SUPPLIED MATERIAL =>

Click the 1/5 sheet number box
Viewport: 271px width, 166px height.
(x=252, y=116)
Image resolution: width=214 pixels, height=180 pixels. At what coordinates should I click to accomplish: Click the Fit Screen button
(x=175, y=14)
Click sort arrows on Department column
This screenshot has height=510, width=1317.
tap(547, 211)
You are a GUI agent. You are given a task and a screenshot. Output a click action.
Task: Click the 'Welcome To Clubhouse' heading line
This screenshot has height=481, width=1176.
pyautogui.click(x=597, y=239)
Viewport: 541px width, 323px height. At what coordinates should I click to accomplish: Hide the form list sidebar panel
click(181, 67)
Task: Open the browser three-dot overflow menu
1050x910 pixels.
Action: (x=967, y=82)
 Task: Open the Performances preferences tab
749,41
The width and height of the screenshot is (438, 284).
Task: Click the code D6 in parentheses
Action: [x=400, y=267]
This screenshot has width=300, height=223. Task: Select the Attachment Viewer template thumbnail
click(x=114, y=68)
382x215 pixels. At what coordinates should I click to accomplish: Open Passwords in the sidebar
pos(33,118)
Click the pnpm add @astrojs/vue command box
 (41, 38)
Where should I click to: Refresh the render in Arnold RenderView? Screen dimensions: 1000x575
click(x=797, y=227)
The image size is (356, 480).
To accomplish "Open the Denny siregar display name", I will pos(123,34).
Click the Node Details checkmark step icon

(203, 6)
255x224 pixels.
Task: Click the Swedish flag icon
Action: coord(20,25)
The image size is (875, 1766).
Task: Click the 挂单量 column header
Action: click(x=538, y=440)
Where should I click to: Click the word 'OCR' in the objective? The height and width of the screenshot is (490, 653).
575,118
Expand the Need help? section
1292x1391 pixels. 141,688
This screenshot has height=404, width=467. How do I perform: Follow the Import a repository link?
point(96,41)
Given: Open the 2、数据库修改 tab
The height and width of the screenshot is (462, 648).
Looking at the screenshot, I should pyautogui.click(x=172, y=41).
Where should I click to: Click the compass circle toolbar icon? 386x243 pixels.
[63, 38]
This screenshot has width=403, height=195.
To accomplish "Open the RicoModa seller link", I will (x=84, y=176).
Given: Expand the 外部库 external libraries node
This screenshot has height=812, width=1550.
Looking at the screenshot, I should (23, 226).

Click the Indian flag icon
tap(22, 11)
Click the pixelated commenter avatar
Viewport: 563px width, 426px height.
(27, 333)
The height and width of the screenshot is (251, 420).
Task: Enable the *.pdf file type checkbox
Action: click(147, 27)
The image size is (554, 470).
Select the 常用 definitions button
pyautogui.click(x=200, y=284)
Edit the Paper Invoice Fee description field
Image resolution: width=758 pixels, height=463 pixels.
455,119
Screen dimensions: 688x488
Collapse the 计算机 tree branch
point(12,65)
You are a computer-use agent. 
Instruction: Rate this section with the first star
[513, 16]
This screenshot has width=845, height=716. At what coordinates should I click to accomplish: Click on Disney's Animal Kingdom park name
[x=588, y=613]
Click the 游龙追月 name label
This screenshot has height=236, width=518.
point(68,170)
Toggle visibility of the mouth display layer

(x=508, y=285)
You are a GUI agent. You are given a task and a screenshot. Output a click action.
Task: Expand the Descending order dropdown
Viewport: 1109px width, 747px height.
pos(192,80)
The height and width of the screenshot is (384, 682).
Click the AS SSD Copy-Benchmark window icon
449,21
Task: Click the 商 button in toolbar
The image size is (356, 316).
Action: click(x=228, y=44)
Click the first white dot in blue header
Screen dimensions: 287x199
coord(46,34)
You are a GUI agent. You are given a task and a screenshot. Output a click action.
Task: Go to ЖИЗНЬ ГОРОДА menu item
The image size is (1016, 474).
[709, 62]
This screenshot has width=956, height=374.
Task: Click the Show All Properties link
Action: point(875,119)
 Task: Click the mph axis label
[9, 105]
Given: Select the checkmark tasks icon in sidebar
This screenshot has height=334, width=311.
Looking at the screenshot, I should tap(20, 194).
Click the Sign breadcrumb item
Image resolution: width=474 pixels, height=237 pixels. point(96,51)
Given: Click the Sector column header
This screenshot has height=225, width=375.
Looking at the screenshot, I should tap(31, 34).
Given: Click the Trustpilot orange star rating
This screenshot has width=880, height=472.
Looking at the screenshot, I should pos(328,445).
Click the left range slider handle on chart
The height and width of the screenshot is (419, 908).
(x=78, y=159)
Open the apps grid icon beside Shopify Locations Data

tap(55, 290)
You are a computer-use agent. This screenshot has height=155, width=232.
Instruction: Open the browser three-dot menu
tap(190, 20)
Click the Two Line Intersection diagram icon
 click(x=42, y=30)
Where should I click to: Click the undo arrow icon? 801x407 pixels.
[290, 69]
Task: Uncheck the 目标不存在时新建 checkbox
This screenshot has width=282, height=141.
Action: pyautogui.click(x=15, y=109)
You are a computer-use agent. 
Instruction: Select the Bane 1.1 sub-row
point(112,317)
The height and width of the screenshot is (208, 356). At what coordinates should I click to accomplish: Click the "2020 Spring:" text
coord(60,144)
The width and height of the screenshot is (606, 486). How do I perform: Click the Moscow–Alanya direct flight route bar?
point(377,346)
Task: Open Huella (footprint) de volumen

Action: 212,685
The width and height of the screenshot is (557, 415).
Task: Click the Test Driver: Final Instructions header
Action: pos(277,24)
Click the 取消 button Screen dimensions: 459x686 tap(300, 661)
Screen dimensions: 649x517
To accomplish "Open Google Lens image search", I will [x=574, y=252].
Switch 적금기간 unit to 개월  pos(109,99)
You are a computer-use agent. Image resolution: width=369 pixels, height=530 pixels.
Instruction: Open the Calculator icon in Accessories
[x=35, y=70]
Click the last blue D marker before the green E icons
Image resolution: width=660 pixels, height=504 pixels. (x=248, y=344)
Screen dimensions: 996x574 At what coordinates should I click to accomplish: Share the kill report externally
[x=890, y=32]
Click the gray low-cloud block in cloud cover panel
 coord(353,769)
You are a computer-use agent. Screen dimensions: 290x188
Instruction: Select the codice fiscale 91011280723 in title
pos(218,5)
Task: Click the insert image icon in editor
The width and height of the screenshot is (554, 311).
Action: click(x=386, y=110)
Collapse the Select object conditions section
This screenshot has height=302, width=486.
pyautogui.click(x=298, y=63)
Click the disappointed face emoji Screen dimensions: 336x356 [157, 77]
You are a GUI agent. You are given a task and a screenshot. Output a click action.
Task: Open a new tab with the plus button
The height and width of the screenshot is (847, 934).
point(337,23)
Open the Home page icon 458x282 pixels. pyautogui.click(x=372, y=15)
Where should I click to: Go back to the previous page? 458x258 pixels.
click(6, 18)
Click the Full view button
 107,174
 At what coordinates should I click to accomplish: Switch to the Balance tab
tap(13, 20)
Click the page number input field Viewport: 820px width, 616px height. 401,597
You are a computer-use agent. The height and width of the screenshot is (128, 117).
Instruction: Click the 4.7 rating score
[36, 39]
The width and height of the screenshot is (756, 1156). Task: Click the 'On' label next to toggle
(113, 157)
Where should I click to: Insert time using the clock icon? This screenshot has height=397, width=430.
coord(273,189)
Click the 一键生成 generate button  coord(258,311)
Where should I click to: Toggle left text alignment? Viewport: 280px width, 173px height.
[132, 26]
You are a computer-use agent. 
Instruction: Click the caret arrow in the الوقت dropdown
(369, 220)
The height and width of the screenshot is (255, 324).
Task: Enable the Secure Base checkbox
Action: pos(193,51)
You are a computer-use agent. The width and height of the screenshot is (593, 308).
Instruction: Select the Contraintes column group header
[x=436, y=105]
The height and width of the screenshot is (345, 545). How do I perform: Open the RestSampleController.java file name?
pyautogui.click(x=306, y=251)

ACTIVITY =>
For the records above, give the number of lines containing the string "computer" and no other words.

RESPONSE =>
8